What is a literature review?

A literature review is a secondary research method in which the researcher collects, screens, and synthesizes published research on a defined question — academic papers, industry reports, peer-reviewed studies, established design pattern libraries, and internal research repositories — to surface what is already known before any new study is run. Unlike a broad desk research scan that pulls in any relevant material, a literature review is a focused, time-boxed audit of the published evidence that produces a structured synthesis with explicit gaps and recommendations. For UX teams a scoping or rapid literature review on a focused question takes anywhere from five hours to two weeks and pays back the cost many times over by stopping the team from rebuilding what other researchers have already documented and validated.

What question does it answer?

  • What is already known about this user group, this domain, or this design pattern, and where is the published evidence strong versus weak?
  • Have other researchers already answered the question we are about to spend a sprint trying to answer ourselves?
  • Which design patterns have been tested and validated in published research, and which are still untested folklore?
  • What does the academic and industry literature say about the failure modes of the approach we are about to ship?
  • Which research gaps justify running our own primary study, and which questions can we answer right now from the existing evidence?
  • For a regulated or unfamiliar domain (healthcare, finance, accessibility), what does the published research say we are required to consider before designing?

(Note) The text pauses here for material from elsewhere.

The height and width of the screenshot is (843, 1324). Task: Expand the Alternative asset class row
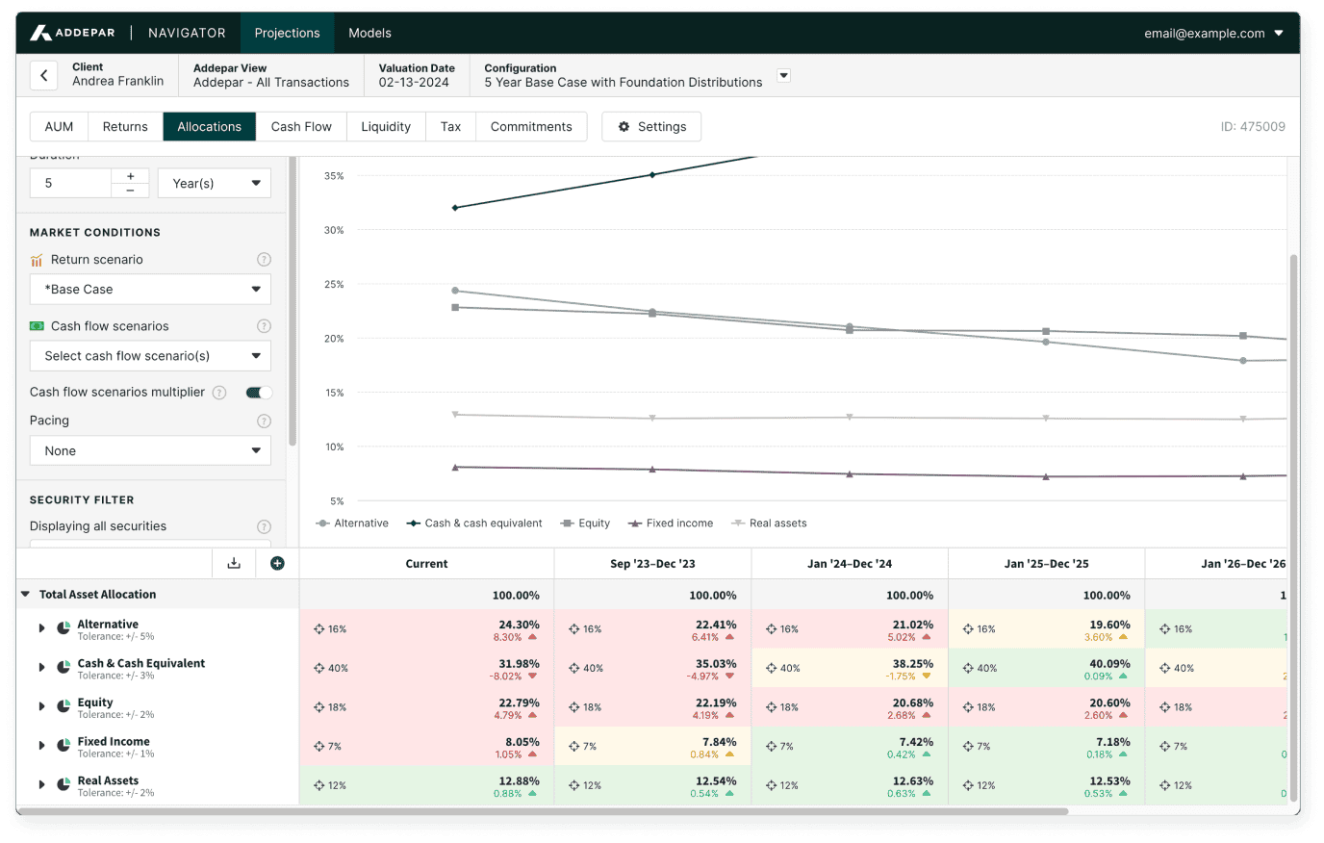42,629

When to use a literature review

  • Before any major research project, to surface the questions that have already been answered and free the primary research budget to investigate the genuine unknowns.
  • When entering a new domain, product category, or user segment where the team has no prior experience and needs to ramp up on the established findings before designing or interviewing.
  • When justifying a design decision to stakeholders who want evidence stronger than “best practices” — peer-reviewed studies and industry reports carry more weight than opinion.
  • When auditing a controversial design choice (an interaction pattern, a copy decision, a metric) against the published evidence to confirm whether the team’s intuition is supported.
  • When preparing a research proposal, grant application, or strategy document that needs to ground its recommendations in the existing body of knowledge.
  • When the budget rules out primary research entirely and the team still needs a defensible, evidence-based answer to a strategic question.

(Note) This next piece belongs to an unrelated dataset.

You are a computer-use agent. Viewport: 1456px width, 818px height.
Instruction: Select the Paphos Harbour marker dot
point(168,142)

Not the right method when the question is specific to your unique users and product and no analog exists in the published literature — in that case primary research (interviews, usability testing, analytics) is the only honest answer. It is also the wrong call when the team needs fresh, situational insight about a live user — the literature is a snapshot of what was true when the studies were published, not a real-time read on the current customer base. A literature review should not be used to delay decisions indefinitely; if the question is urgent and the literature is thin, run a small primary study and document what you learned for the next team. Finally, do not confuse it with reading a few blog posts; a real literature review screens for source quality, includes contradictory evidence, and synthesizes across studies rather than summarizing each one in isolation.

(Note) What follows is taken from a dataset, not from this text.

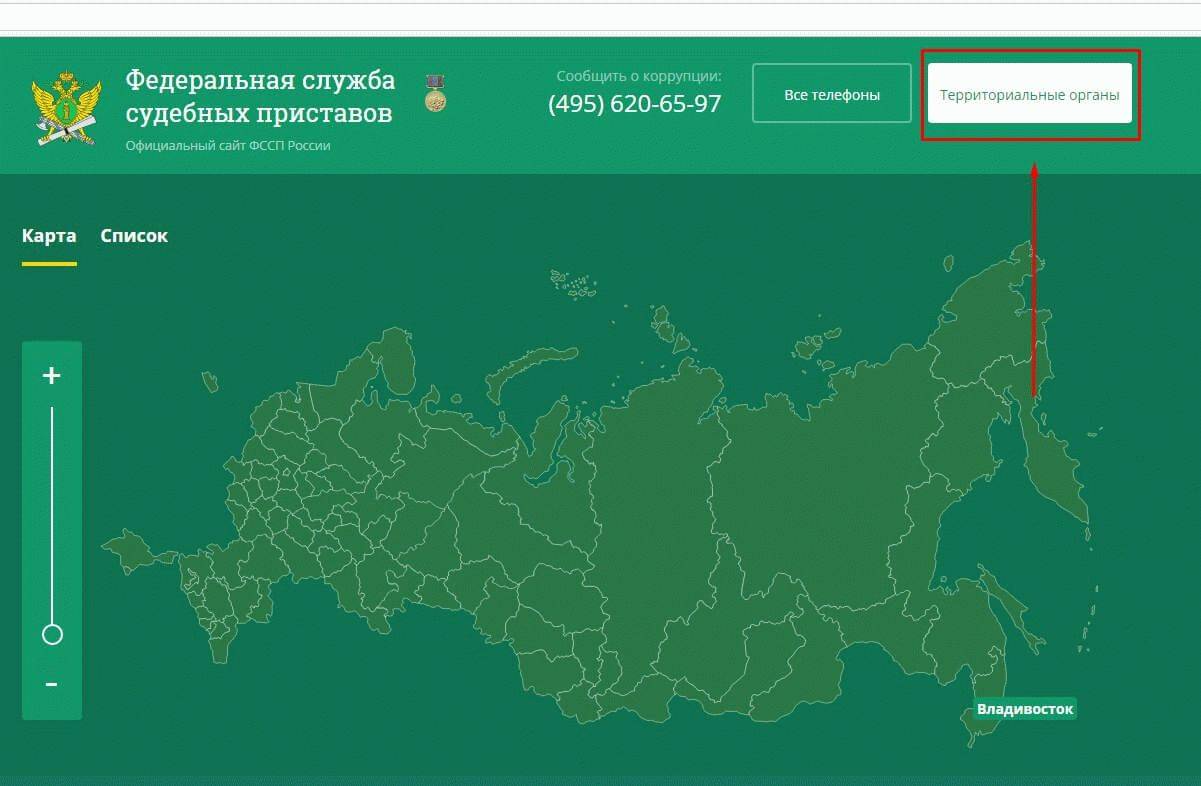Open the Все телефоны phone list
The width and height of the screenshot is (1201, 786).
point(831,94)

What you get (deliverables)

  • Research questions document: a one-page statement of the two to four focused questions the review will answer, the scope (time window, source types, languages), and the inclusion/exclusion criteria for sources.
  • Source log: a structured spreadsheet or database with one row per source, capturing author, year, source type, study design, key findings, relevance score, and a one-paragraph extraction of the relevant insights.
  • Thematic synthesis: the findings organized by theme rather than by source, with convergent evidence, contradictions, and gaps explicitly called out.
  • Annotated bibliography: a short evaluative paragraph for each high-value source so future readers can decide whether to dive into the original paper themselves.
  • Gap analysis: an explicit list of questions the literature does not answer and recommendations for primary research that would close the gaps.
  • Recommendations document: concrete design or research implications tied back to specific sources, so each recommendation has a citation and a rationale.
  • Readout brief: a five to ten page document or short deck with the question, the method, the headline themes, the gaps, and the recommendations; doubles as a baseline that future literature reviews on the same topic can build on.

Participants and team

  • Participants: none recruited. A literature review is a desk method on published evidence, conducted by one to three researchers depending on the type and scope.
  • Researchers: for a UX scoping or rapid review, one researcher is enough; for a systematic review aiming for full coverage, two researchers are the minimum because dual screening and dual extraction reduce single-reviewer bias.
  • Question definition: 1–3 hours to write the focused research questions, the scope, and the inclusion criteria. This is the step beginners under-invest in and pay for later.
  • Search strategy: 1–3 hours to design the search terms, pick the databases, and run the initial pull. For systematic reviews this expands to a day or more with an information specialist.
  • Screening: 0.5–1 day for a scoping review of 50–150 candidate sources, longer for systematic reviews that aim for hundreds.
  • Extraction and synthesis: 1–3 days for a UX scoping review (15–25 high-quality sources), 2–8 weeks for a scoping review of a new domain, several months for a full systematic review.
  • Writing the brief: 0.5–1 day for the UX scoping format, longer for academic or systematic outputs.
  • Total wall-clock time: 5 hours for a focused micro-review, 1–2 weeks for a UX scoping review on a defined question, 4–6 weeks for a broader scoping review of a new domain, 6 months to 2 years for a full systematic review with two researchers.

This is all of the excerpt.